Elections et référendums.

LES CONCLUSIONS DE LA COMMISSION DES LOIS

Réunie le 17 novembre 1999 sous la présidence de M. Jacques Larché, la commission des Lois a procédé, sur le rapport de M. Lucien Lanier, à l'examen de la proposition de loi organique n° 471 présentée par M. Gaston Flosse et les membres du groupe du Rassemblement pour la République, tendant à améliorer le régime électoral applicable à la formation de l'Assemblée de la Polynésie française.

Après avoir indiqué que la proposition de loi organique avait essentiellement pour objet d'ajuster la répartition des sièges attachés à chacune des cinq circonscriptions électorales au sein de l'Assemblée de la Polynésie française et tendait accessoirement d'une part, à opérer une clarification formelle dans la loi du 21 octobre 1952 concernant le mode de scrutin applicable et, d'autre part, à abaisser l'âge d'éligibilité à dix-huit ans, M. Lucien Lanier a rappelé que la répartition des sièges avait été révisée quatre fois depuis 1946 pour prendre en compte les évolutions démographiques.

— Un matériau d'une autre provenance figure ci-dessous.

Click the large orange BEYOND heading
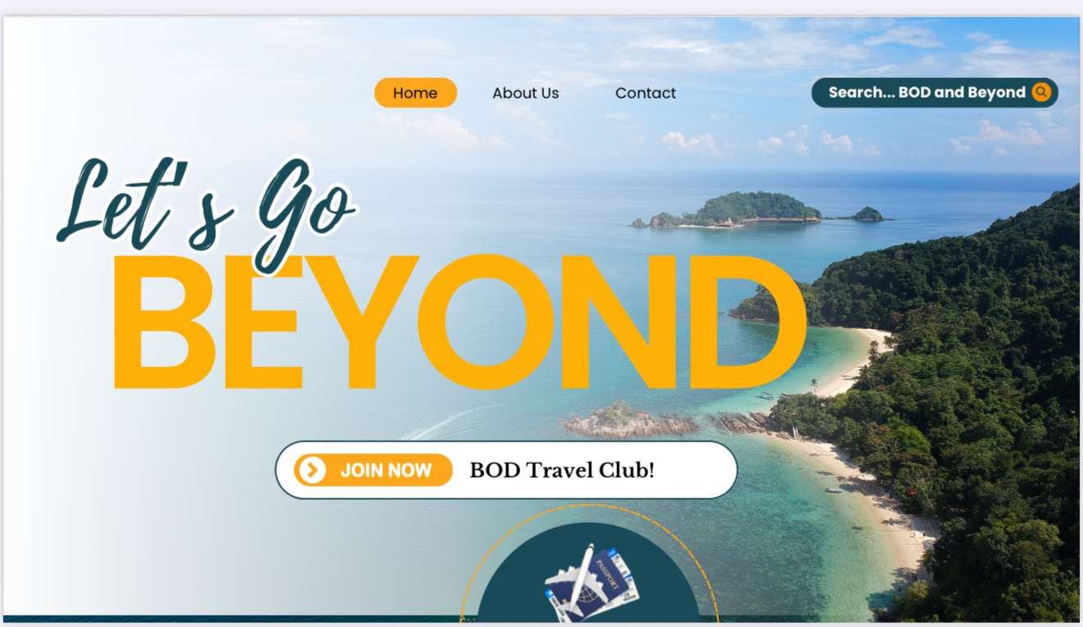1083x627 pixels. pos(459,323)
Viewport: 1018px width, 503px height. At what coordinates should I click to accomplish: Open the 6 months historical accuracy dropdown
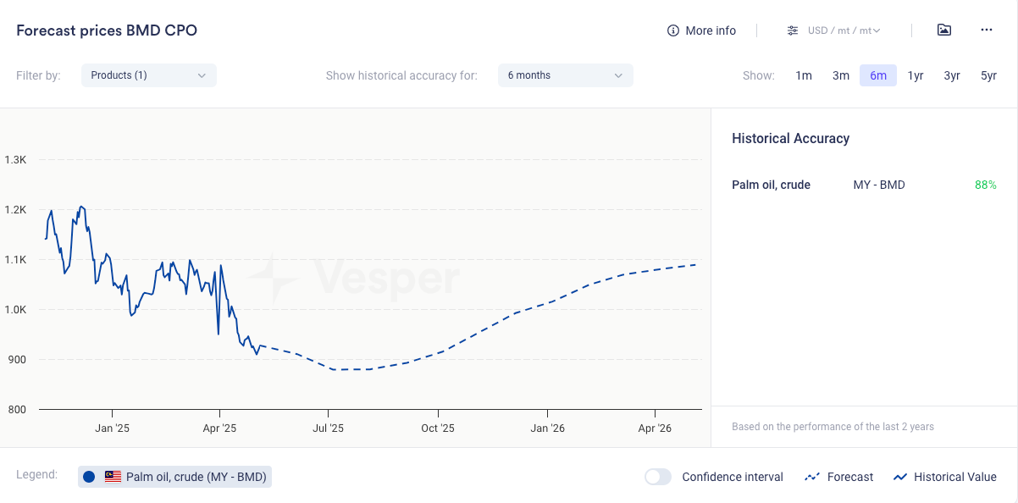point(565,75)
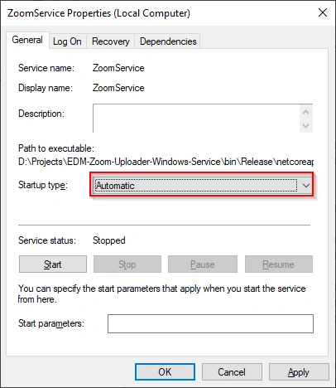This screenshot has height=388, width=336.
Task: Click the Startup type label
Action: (x=43, y=185)
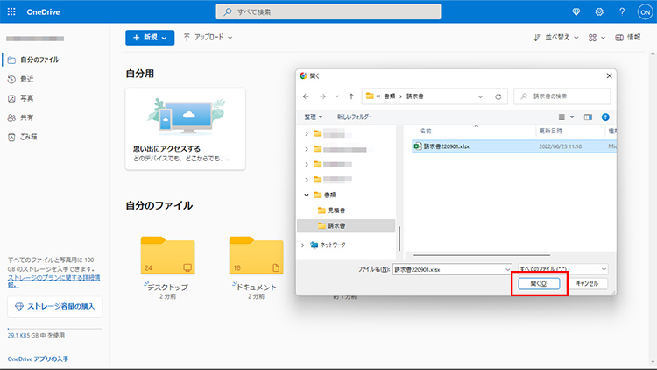Collapse the 書類 folder in tree

[306, 195]
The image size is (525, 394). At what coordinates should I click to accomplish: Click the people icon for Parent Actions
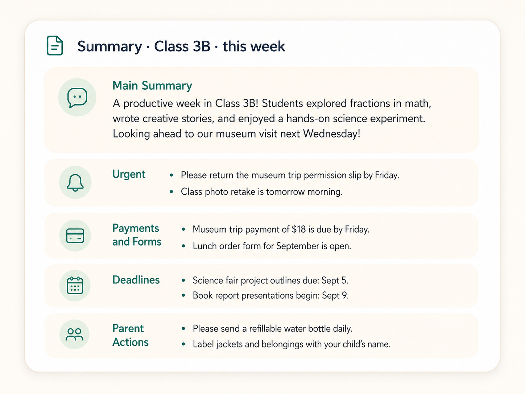75,335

Constatant que la dernière modification datait de 1985 et que les recensements de 1988 et 1996 révélaient une forte progression démographique de la circonscription des Iles-du-Vent aboutissant à des écarts de représentation excessifs, il a estimé indispensable et urgent de procéder à un nouvel ajustement, les prochaines élections territoriales devant avoir lieu au mois de mai 2001.

Après avoir rappelé les critères retenus par le Conseil constitutionnel en vue de garantir le respect du principe de l'égalité du suffrage - prise en compte des évolutions démographiques récentes, prépondérance du critère démographique mais possibilité de le pondérer en fonction d'impératifs d'intérêt général -, il a proposé de porter de 22 à 28 le nombre de sièges de la circonscription des Iles-du-Vent en maintenant à l'identique celui des quatre autres circonscriptions, cet ajustement permettant de revenir à l'écart maximal de représentation accepté en 1985 sans marginaliser la représentation des archipels éloignés. Il a souligné que ce dispositif, tout en intégrant le critère de l'évolution démographique, respectait la spécificité de la Polynésie française marquée par une dispersion géographique et insulaire inégalée.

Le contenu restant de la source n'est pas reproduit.